[AUFGABENSTELLUNG 1] Schreib aus dem Forenbeitrag den Abschnitt von „Also deinem Eingangspost“ bis einschließlich „Vergleich tippen würde.“ wörtlich ab.
[AUFGABENSTELLUNG 2] Was sollte laut dem Forenbeitrag nur die Ultima Ratio sein?

[GEZEIGTER AUSZUG]
━━━━━━━━━━

Also deinem Eingangspost entnehmend ist die betroffene Person ein Bekannter. Ich weiß ja nicht wie intensiv und freundschaftlich euer Verhältnis zueinander ist, aber der Gang zum Anwalt und die zivilrechtliche Keule zu schwingen kann so eine Beziehung auf Jahre hin belasten oder gleich komplett zerstören. Wenn es Dir daran gelegen ist, kannst du sicher zur Polizei gehen oder einen Anwalt einschalten, auch wenn ich aufgrund von Geringfügkeit auf einen außergerichtlichen Vergleich tippen würde. 

Nein, was ich vorschlagen würde ist, dass du nochmal mit ihm spricht und ihr so vielleicht eine Rückzahlung in Raten ausmacht, wenn er den Betrag nicht in voller Höhe zurückzahlen kann. Da ihr Beide wohl noch minderjährig seid, kann man über eurer finanzielle Situation natürlich nur Vermutungen anstellen, aber mehrere hundert bis tausend Euro wirst du wohl kaum auf der hohen Kante liegen haben. Wie gesagt, der Gang zur Polizei oder die Drohung mit dem Anwalt sollte nur die Ultima Ratio sein.

━━━━━━━━━━

[DATENABSCHNITT]
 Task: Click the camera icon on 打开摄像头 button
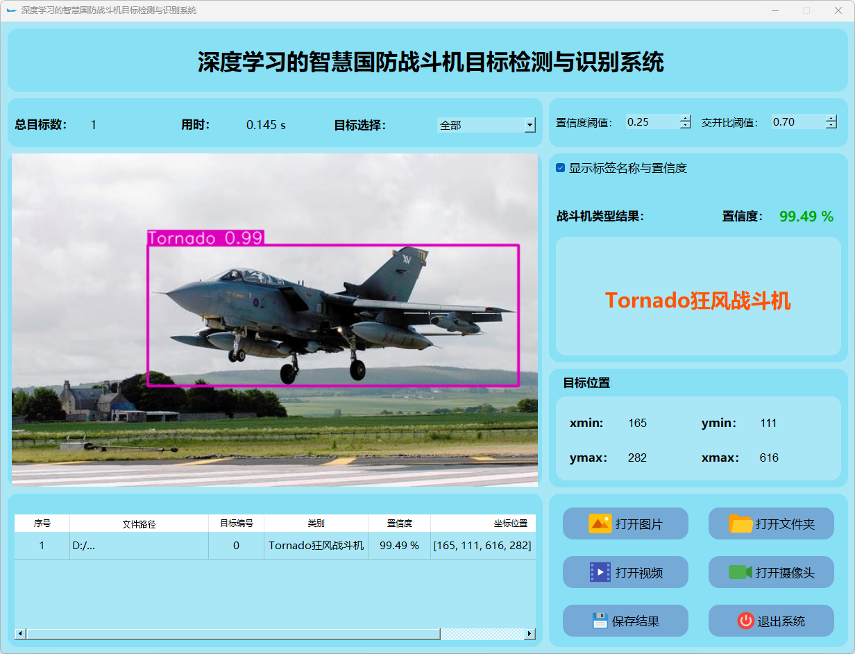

━━━━━━━━━━

[ANTWORT 1]
Also deinem Eingangspost entnehmend ist die betroffene Person ein Bekannter. Ich weiß ja nicht wie intensiv und freundschaftlich euer Verhältnis zueinander ist, aber der Gang zum Anwalt und die zivilrechtliche Keule zu schwingen kann so eine Beziehung auf Jahre hin belasten oder gleich komplett zerstören. Wenn es Dir daran gelegen ist, kannst du sicher zur Polizei gehen oder einen Anwalt einschalten, auch wenn ich aufgrund von Geringfügkeit auf einen außergerichtlichen Vergleich tippen würde.

[ANTWORT 2] Der Gang zur Polizei oder die Drohung mit dem Anwalt.